__TASK REQUIREMENTS__
Give back only the lines in the records below from the one with "Where should I click to: Click" to the one with "Task: Click the Planning", both inclusive, word for word.

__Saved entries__
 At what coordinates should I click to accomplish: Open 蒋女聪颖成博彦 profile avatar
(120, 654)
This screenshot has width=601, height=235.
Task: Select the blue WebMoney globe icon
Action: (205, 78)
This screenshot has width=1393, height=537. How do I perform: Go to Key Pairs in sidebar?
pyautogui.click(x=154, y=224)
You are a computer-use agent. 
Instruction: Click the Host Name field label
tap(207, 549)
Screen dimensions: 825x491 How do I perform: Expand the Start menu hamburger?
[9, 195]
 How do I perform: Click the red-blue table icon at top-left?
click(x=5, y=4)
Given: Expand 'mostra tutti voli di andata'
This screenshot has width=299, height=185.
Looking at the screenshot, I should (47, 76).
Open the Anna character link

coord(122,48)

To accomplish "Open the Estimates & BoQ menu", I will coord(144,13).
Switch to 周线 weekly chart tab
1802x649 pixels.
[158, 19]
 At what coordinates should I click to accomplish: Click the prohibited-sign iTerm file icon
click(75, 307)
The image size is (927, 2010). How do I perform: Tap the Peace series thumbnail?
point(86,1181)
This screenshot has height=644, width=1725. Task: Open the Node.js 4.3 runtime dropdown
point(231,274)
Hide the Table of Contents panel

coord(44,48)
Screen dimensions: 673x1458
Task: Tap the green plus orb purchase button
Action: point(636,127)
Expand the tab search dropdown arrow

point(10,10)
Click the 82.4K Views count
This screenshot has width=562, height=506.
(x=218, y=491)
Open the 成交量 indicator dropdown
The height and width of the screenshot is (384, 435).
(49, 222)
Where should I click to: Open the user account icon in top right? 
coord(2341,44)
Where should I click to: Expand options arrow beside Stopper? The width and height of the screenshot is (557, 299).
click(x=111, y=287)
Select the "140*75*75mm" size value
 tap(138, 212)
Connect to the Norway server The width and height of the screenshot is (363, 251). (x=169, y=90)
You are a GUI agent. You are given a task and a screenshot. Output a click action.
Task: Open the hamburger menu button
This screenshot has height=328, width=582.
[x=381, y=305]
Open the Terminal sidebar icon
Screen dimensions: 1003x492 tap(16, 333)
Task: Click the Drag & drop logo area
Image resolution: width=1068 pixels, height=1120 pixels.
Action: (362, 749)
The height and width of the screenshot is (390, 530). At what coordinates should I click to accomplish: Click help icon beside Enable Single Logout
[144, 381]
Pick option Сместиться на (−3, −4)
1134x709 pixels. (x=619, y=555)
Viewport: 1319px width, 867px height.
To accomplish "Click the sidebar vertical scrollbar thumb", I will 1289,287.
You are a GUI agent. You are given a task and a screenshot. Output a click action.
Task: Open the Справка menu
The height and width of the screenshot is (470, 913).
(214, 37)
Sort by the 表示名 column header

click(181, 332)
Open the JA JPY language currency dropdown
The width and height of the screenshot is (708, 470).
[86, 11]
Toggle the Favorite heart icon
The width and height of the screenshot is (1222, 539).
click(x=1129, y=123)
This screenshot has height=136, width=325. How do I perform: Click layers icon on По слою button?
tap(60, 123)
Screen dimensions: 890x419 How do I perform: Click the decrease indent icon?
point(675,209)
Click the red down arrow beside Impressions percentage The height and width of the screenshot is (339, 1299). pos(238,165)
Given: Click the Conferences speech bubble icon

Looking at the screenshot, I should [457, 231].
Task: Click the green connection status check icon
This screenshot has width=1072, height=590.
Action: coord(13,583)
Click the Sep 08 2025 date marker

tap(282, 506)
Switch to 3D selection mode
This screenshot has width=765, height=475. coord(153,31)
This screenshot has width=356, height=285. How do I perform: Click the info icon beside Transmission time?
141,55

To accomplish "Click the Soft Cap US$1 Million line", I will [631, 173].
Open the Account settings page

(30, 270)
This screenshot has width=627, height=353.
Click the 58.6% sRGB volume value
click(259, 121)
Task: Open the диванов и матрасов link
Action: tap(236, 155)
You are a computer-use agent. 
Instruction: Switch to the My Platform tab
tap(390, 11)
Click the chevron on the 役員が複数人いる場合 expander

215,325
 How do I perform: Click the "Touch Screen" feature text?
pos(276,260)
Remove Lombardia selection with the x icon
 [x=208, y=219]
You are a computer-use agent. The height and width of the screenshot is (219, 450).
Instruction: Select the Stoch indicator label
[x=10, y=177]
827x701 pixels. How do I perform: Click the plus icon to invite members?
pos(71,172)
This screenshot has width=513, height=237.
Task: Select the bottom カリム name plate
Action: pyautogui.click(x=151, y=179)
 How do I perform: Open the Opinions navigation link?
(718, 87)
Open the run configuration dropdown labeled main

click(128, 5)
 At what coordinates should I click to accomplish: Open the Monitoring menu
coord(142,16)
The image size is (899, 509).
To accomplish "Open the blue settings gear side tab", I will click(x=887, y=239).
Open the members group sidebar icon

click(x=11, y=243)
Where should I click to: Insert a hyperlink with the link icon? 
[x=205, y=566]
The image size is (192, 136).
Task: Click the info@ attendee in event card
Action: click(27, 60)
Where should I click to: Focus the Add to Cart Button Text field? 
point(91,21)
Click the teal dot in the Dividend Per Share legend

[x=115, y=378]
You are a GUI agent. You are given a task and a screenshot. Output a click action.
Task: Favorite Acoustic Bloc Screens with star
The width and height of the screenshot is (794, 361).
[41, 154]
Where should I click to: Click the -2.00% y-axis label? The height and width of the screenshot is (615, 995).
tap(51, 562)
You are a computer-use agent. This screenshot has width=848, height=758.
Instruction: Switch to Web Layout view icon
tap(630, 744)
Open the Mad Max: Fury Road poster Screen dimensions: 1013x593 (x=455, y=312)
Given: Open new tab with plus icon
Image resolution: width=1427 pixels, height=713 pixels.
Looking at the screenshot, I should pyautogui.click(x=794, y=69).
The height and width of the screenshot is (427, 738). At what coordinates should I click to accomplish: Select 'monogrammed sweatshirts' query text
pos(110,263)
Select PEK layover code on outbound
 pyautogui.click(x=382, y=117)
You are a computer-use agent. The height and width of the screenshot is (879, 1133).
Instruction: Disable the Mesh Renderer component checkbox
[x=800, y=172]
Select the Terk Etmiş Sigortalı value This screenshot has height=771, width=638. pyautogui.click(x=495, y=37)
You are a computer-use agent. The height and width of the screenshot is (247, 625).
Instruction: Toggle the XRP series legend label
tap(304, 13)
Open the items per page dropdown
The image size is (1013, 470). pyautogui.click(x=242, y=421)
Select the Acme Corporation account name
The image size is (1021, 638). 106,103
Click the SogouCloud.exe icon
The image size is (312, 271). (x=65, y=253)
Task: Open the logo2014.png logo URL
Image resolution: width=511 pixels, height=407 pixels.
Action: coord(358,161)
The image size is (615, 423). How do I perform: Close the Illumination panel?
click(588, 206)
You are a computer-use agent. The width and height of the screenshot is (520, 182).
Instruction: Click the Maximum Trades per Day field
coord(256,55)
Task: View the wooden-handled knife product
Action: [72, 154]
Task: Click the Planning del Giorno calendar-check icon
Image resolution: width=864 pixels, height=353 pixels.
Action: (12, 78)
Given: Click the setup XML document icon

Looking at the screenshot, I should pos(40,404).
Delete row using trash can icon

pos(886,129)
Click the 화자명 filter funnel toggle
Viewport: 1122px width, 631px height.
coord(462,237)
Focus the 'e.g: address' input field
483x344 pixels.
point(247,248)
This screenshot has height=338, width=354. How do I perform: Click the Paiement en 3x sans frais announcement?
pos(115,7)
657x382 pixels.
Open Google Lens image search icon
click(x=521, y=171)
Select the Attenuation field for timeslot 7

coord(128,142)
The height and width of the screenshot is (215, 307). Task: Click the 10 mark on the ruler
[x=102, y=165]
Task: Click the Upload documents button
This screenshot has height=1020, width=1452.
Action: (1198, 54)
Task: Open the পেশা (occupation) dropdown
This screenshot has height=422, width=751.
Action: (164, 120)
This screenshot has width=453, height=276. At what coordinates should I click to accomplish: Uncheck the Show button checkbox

__COMPLETED TASK__
Where should I click to: Click the -2.00% y-axis label? The height and width of the screenshot is (615, 995).
tap(51, 562)
You are a computer-use agent. This screenshot has width=848, height=758.
Instruction: Switch to Web Layout view icon
tap(630, 744)
Open the Mad Max: Fury Road poster Screen dimensions: 1013x593 (x=455, y=312)
Given: Open new tab with plus icon
Image resolution: width=1427 pixels, height=713 pixels.
Looking at the screenshot, I should pyautogui.click(x=794, y=69).
The height and width of the screenshot is (427, 738). At what coordinates should I click to accomplish: Select 'monogrammed sweatshirts' query text
pos(110,263)
Select PEK layover code on outbound
 pyautogui.click(x=382, y=117)
You are a computer-use agent. The height and width of the screenshot is (879, 1133).
Instruction: Disable the Mesh Renderer component checkbox
[x=800, y=172]
Select the Terk Etmiş Sigortalı value This screenshot has height=771, width=638. pyautogui.click(x=495, y=37)
You are a computer-use agent. The height and width of the screenshot is (247, 625).
Instruction: Toggle the XRP series legend label
tap(304, 13)
Open the items per page dropdown
The image size is (1013, 470). pyautogui.click(x=242, y=421)
Select the Acme Corporation account name
The image size is (1021, 638). 106,103
Click the SogouCloud.exe icon
The image size is (312, 271). (x=65, y=253)
Task: Open the logo2014.png logo URL
Image resolution: width=511 pixels, height=407 pixels.
Action: coord(358,161)
The image size is (615, 423). How do I perform: Close the Illumination panel?
click(588, 206)
You are a computer-use agent. The width and height of the screenshot is (520, 182).
Instruction: Click the Maximum Trades per Day field
coord(256,55)
Task: View the wooden-handled knife product
Action: [72, 154]
Task: Click the Planning del Giorno calendar-check icon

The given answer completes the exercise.